'kardeş Katli'nde Bilinmesi Gereken Üç Şey

Bütün kâideler, hattâ şer’î hususlar bile onları tatbik eden kimselerin kalbî âlem, olgunluk ve istikâmetlerine göre netice verir. Zira kânunlar, keskin bir bıçak veya silâh gibidir. Hak ve adâleti tevzîde de kullanılırlar, nefsin galebesiyle binbir zulme de âlet edilebilirler. Yani bıçak veya silâh, onları elinde tutanın durumuna göre hayra veya şerre kullanılabilir.

Gerçekten de çok güzel bir kâide, nefsâniyetine mağlûp bir kimsenin elinde hiç de istenmeyen bir şekle bürünebilir. Nitekim ta­rihte şerîat kânunlarının cârî olduğu zamanlarda hüküm süren birtakım zâlim insanların uygulamaları böyledir.

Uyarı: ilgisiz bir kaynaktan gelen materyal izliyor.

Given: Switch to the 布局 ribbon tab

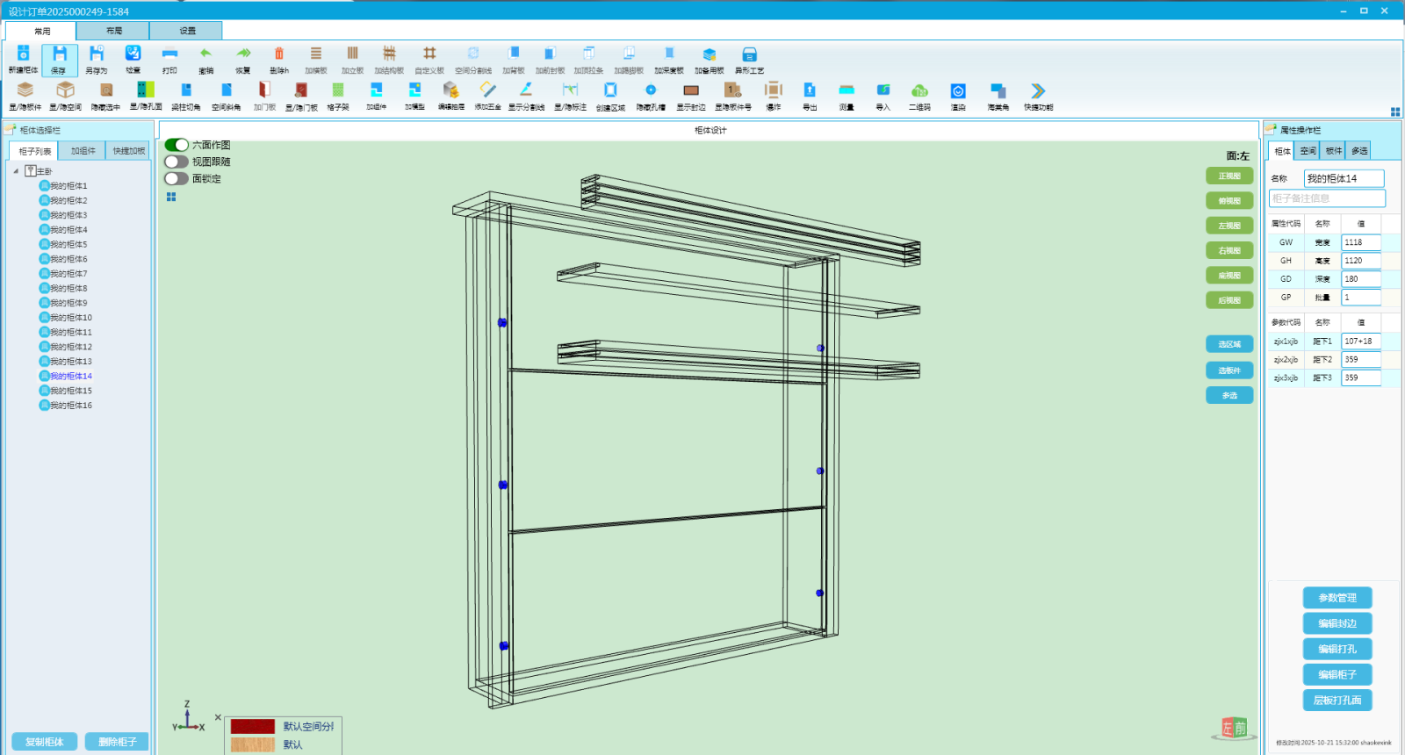Looking at the screenshot, I should pos(114,31).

Meselâ dün­yanın en büyük hukukçularından biri olan, zühd ve takvâ sahibi Ebû Hanîfe Hazretleri, zâlimâne fiillere âlet olmamak için Bağdad kadılığını reddetmiş, bu sebeple devrin halîfesi tarafından hapsedilerek kırbaçlattırılmıştır. Yine Ahmed bin Hanbel gibi büyük bir İslâm âlimi, «Kur’ân mahlûktur» nazariyyesini reddettiği için zindana atılmıştır.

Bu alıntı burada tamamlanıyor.